On vous a offert de nombreuses occasions de présenter des documents pour étayer votre affirmation selon laquelle Jeffery [sic] pourrait revendiquer la citoyenneté canadienne. On vous a aussi invité à fournir une preuve génétique afin de dissiper tout doute relativement au lien génétique. Vous avez refusé de fournir une preuve génétique et avez plutôt fourni les documents examinés plus haut.

[...]

Je vous invite donc à soumettre une nouvelle demande si vous décidez de fournir une preuve génétique, qui permet souvent de mettre en évidence le lien à un parent génétique, ou encore de fournir une autre preuve qui permettrait d’établir le lien génétique entre vous et Jeffery [sic].

Sinon, vous pouvez faire une demande de résidence permanente pour le compte de Jeffrey. Pour obtenir plus de renseignements à cet égard, veuillez consulter notre site Web à l’adresse www.cic.gc.ca ou communiquer avec notre Centre d’appels au 1-888-242-2100.

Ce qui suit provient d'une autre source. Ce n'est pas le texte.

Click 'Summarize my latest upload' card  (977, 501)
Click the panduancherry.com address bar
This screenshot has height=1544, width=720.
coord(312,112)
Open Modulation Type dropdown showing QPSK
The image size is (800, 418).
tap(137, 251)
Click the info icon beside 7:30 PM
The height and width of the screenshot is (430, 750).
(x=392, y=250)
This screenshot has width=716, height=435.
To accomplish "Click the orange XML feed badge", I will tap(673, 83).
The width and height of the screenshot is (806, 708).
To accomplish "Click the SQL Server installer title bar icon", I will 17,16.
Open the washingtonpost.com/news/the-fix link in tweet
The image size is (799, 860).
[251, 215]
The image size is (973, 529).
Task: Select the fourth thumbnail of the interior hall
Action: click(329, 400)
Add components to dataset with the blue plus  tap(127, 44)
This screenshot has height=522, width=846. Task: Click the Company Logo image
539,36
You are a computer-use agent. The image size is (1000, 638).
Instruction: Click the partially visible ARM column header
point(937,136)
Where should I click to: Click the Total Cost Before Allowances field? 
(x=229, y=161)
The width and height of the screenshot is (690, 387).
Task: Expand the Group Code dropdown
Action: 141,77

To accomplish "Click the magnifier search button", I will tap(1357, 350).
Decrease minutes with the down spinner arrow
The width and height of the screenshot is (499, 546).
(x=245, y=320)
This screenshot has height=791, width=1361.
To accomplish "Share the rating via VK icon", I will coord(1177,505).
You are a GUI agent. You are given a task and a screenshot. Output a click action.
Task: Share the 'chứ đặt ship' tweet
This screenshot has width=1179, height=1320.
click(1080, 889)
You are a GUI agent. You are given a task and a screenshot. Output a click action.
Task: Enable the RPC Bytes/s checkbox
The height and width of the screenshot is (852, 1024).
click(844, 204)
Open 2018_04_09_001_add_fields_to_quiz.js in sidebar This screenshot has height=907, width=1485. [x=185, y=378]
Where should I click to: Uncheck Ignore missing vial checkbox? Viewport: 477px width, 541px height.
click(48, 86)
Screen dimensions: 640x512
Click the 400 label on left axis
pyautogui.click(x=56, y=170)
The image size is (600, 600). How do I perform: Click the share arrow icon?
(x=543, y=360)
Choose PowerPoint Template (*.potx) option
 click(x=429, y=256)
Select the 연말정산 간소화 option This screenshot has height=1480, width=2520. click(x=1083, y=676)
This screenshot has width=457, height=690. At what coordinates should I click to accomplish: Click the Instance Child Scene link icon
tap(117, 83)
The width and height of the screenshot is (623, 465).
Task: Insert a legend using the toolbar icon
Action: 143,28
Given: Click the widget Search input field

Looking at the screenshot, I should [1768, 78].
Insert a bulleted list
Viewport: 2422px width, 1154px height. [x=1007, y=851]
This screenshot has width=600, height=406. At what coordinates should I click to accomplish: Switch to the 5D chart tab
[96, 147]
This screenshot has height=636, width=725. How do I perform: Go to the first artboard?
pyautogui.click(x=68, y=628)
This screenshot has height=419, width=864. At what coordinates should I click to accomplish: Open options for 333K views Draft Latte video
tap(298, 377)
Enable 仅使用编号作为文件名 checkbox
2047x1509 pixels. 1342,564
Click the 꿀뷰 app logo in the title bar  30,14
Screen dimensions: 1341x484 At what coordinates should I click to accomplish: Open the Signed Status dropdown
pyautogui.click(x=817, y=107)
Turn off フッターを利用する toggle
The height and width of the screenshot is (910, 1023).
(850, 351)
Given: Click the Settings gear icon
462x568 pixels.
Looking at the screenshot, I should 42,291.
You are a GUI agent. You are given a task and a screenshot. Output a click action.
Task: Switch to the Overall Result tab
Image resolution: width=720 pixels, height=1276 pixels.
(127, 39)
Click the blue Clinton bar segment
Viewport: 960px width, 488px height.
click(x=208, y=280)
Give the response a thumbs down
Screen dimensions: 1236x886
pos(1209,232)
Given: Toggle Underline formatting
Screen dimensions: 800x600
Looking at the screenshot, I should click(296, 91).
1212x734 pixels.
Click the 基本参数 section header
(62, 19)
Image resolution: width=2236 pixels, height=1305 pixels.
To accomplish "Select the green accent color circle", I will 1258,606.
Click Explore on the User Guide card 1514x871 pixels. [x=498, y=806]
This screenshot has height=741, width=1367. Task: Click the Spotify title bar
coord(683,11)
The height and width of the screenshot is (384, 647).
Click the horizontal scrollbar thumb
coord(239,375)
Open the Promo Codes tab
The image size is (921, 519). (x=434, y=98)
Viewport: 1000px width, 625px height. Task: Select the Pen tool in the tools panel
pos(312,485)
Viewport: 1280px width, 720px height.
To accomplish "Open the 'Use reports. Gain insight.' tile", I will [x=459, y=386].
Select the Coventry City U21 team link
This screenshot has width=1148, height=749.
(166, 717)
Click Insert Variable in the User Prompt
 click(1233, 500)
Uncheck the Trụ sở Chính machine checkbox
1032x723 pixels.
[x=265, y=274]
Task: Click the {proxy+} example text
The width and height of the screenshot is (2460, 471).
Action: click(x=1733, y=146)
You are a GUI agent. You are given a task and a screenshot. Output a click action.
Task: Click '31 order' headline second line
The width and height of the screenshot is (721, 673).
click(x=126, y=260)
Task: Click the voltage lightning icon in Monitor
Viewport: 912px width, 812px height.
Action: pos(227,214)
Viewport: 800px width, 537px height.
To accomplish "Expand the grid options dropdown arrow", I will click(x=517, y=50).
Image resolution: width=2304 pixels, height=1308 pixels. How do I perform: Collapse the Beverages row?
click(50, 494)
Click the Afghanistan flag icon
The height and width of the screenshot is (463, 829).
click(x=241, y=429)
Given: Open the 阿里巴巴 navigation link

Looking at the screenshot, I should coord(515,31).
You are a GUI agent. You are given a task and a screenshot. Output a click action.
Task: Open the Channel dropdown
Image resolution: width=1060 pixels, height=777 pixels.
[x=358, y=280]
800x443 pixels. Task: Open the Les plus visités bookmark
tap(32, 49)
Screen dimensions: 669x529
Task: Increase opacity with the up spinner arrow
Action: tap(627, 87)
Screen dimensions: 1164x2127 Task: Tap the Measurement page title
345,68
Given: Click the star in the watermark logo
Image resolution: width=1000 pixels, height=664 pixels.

[7]               Manifestement par principe, M. Watzke a refusé catégoriquement de soumettre une preuve génétique qui établit son lien génétique à Jeffrey. Il a aussi refusé de fournir au ministère un témoignage sous serment attestant que lui et Mme Watzke étaient dans une relation monogame intime au moment de la conception de Jeffrey.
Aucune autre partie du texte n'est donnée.